(Collected data entries)
==============================

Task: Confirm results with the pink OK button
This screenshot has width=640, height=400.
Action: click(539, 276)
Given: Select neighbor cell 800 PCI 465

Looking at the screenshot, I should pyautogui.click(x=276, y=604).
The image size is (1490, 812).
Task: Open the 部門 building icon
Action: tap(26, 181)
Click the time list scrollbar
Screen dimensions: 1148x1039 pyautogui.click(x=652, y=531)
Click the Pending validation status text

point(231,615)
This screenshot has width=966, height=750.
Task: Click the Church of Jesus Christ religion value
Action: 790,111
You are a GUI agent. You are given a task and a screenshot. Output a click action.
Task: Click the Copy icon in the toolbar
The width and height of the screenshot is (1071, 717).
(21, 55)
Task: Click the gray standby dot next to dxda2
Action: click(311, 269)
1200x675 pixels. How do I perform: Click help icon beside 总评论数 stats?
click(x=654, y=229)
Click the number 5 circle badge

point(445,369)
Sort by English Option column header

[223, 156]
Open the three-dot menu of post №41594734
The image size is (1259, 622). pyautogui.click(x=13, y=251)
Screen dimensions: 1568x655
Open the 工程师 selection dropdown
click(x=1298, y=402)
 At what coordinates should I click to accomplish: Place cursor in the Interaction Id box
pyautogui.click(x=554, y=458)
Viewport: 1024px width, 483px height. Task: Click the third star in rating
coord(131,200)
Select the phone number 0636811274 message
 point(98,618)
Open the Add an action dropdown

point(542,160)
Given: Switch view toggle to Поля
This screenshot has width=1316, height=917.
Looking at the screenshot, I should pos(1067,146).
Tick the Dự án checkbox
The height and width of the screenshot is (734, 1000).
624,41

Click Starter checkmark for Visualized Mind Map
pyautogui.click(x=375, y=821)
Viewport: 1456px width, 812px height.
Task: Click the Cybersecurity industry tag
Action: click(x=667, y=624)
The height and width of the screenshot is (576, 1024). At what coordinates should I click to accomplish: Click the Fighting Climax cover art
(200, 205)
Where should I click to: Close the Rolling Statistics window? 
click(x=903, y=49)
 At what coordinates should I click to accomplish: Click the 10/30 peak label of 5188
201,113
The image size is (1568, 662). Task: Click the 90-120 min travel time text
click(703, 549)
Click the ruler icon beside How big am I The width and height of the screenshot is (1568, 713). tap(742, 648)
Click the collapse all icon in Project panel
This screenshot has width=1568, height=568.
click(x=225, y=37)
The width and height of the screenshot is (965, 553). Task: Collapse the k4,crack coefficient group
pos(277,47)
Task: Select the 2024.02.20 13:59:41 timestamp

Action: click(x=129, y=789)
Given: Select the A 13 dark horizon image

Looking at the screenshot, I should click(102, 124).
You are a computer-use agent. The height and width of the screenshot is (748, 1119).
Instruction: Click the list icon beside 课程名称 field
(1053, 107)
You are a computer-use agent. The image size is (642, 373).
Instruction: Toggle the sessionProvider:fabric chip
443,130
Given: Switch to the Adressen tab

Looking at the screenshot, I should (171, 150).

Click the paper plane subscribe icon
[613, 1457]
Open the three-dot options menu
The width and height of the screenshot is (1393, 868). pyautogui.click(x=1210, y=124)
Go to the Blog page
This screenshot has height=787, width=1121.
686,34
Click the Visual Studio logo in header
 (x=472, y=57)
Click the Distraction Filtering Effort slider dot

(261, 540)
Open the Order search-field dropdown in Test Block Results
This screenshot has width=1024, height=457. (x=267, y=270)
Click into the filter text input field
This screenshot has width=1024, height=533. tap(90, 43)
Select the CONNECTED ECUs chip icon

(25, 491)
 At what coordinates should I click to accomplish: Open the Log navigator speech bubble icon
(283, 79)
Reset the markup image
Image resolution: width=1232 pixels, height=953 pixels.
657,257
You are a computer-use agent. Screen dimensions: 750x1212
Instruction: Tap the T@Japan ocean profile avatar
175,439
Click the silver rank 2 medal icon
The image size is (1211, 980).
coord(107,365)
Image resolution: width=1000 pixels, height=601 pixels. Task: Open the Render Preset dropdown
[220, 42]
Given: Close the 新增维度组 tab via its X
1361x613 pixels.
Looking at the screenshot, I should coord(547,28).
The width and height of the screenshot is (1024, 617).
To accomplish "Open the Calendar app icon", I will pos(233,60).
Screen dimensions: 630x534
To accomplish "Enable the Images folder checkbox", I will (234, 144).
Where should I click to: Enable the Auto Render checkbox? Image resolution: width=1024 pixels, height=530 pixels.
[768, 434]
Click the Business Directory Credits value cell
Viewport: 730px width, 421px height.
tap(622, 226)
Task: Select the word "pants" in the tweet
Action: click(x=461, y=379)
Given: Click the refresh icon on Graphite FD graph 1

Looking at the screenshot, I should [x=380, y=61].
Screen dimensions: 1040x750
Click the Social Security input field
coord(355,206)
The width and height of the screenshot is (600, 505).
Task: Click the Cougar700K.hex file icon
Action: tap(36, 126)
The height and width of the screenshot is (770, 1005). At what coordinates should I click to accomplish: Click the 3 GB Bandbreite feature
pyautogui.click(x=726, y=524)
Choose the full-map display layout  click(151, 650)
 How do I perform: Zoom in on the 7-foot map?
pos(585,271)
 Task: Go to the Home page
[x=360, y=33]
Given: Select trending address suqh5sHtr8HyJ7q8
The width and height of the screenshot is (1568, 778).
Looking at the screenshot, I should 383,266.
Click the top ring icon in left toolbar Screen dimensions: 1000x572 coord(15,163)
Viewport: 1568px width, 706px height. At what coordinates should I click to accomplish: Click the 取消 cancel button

==============================

◆ What to do ◆
Output each line of the records above exactly.

◆ Response area ◆
Task: Confirm results with the pink OK button
This screenshot has width=640, height=400.
Action: click(539, 276)
Given: Select neighbor cell 800 PCI 465

Looking at the screenshot, I should pyautogui.click(x=276, y=604).
The image size is (1490, 812).
Task: Open the 部門 building icon
Action: tap(26, 181)
Click the time list scrollbar
Screen dimensions: 1148x1039 pyautogui.click(x=652, y=531)
Click the Pending validation status text

point(231,615)
This screenshot has width=966, height=750.
Task: Click the Church of Jesus Christ religion value
Action: 790,111
You are a GUI agent. You are given a task and a screenshot. Output a click action.
Task: Click the Copy icon in the toolbar
The width and height of the screenshot is (1071, 717).
(21, 55)
Task: Click the gray standby dot next to dxda2
Action: click(311, 269)
1200x675 pixels. How do I perform: Click help icon beside 总评论数 stats?
click(x=654, y=229)
Click the number 5 circle badge

point(445,369)
Sort by English Option column header

[223, 156]
Open the three-dot menu of post №41594734
The image size is (1259, 622). pyautogui.click(x=13, y=251)
Screen dimensions: 1568x655
Open the 工程师 selection dropdown
click(x=1298, y=402)
 At what coordinates should I click to accomplish: Place cursor in the Interaction Id box
pyautogui.click(x=554, y=458)
Viewport: 1024px width, 483px height. Task: Click the third star in rating
coord(131,200)
Select the phone number 0636811274 message
 point(98,618)
Open the Add an action dropdown

point(542,160)
Given: Switch view toggle to Поля
This screenshot has width=1316, height=917.
Looking at the screenshot, I should pos(1067,146).
Tick the Dự án checkbox
The height and width of the screenshot is (734, 1000).
624,41

Click Starter checkmark for Visualized Mind Map
pyautogui.click(x=375, y=821)
Viewport: 1456px width, 812px height.
Task: Click the Cybersecurity industry tag
Action: click(x=667, y=624)
The height and width of the screenshot is (576, 1024). At what coordinates should I click to accomplish: Click the Fighting Climax cover art
(200, 205)
Where should I click to: Close the Rolling Statistics window? 
click(x=903, y=49)
 At what coordinates should I click to accomplish: Click the 10/30 peak label of 5188
201,113
The image size is (1568, 662). Task: Click the 90-120 min travel time text
click(703, 549)
Click the ruler icon beside How big am I The width and height of the screenshot is (1568, 713). tap(742, 648)
Click the collapse all icon in Project panel
This screenshot has width=1568, height=568.
click(x=225, y=37)
The width and height of the screenshot is (965, 553). Task: Collapse the k4,crack coefficient group
pos(277,47)
Task: Select the 2024.02.20 13:59:41 timestamp

Action: click(x=129, y=789)
Given: Select the A 13 dark horizon image

Looking at the screenshot, I should click(102, 124).
You are a computer-use agent. The height and width of the screenshot is (748, 1119).
Instruction: Click the list icon beside 课程名称 field
(1053, 107)
You are a computer-use agent. The image size is (642, 373).
Instruction: Toggle the sessionProvider:fabric chip
443,130
Given: Switch to the Adressen tab

Looking at the screenshot, I should (171, 150).

Click the paper plane subscribe icon
[613, 1457]
Open the three-dot options menu
The width and height of the screenshot is (1393, 868). pyautogui.click(x=1210, y=124)
Go to the Blog page
This screenshot has height=787, width=1121.
686,34
Click the Visual Studio logo in header
 (x=472, y=57)
Click the Distraction Filtering Effort slider dot

(261, 540)
Open the Order search-field dropdown in Test Block Results
This screenshot has width=1024, height=457. (x=267, y=270)
Click into the filter text input field
This screenshot has width=1024, height=533. tap(90, 43)
Select the CONNECTED ECUs chip icon

(25, 491)
 At what coordinates should I click to accomplish: Open the Log navigator speech bubble icon
(283, 79)
Reset the markup image
Image resolution: width=1232 pixels, height=953 pixels.
657,257
You are a computer-use agent. Screen dimensions: 750x1212
Instruction: Tap the T@Japan ocean profile avatar
175,439
Click the silver rank 2 medal icon
The image size is (1211, 980).
coord(107,365)
Image resolution: width=1000 pixels, height=601 pixels. Task: Open the Render Preset dropdown
[220, 42]
Given: Close the 新增维度组 tab via its X
1361x613 pixels.
Looking at the screenshot, I should coord(547,28).
The width and height of the screenshot is (1024, 617).
To accomplish "Open the Calendar app icon", I will pos(233,60).
Screen dimensions: 630x534
To accomplish "Enable the Images folder checkbox", I will (234, 144).
Where should I click to: Enable the Auto Render checkbox? Image resolution: width=1024 pixels, height=530 pixels.
[768, 434]
Click the Business Directory Credits value cell
Viewport: 730px width, 421px height.
tap(622, 226)
Task: Select the word "pants" in the tweet
Action: click(x=461, y=379)
Given: Click the refresh icon on Graphite FD graph 1

Looking at the screenshot, I should [x=380, y=61].
Screen dimensions: 1040x750
Click the Social Security input field
coord(355,206)
The width and height of the screenshot is (600, 505).
Task: Click the Cougar700K.hex file icon
Action: tap(36, 126)
The height and width of the screenshot is (770, 1005). At what coordinates should I click to accomplish: Click the 3 GB Bandbreite feature
pyautogui.click(x=726, y=524)
Choose the full-map display layout  click(151, 650)
 How do I perform: Zoom in on the 7-foot map?
pos(585,271)
 Task: Go to the Home page
[x=360, y=33]
Given: Select trending address suqh5sHtr8HyJ7q8
The width and height of the screenshot is (1568, 778).
Looking at the screenshot, I should 383,266.
Click the top ring icon in left toolbar Screen dimensions: 1000x572 coord(15,163)
Viewport: 1568px width, 706px height. At what coordinates should I click to accomplish: Click the 取消 cancel button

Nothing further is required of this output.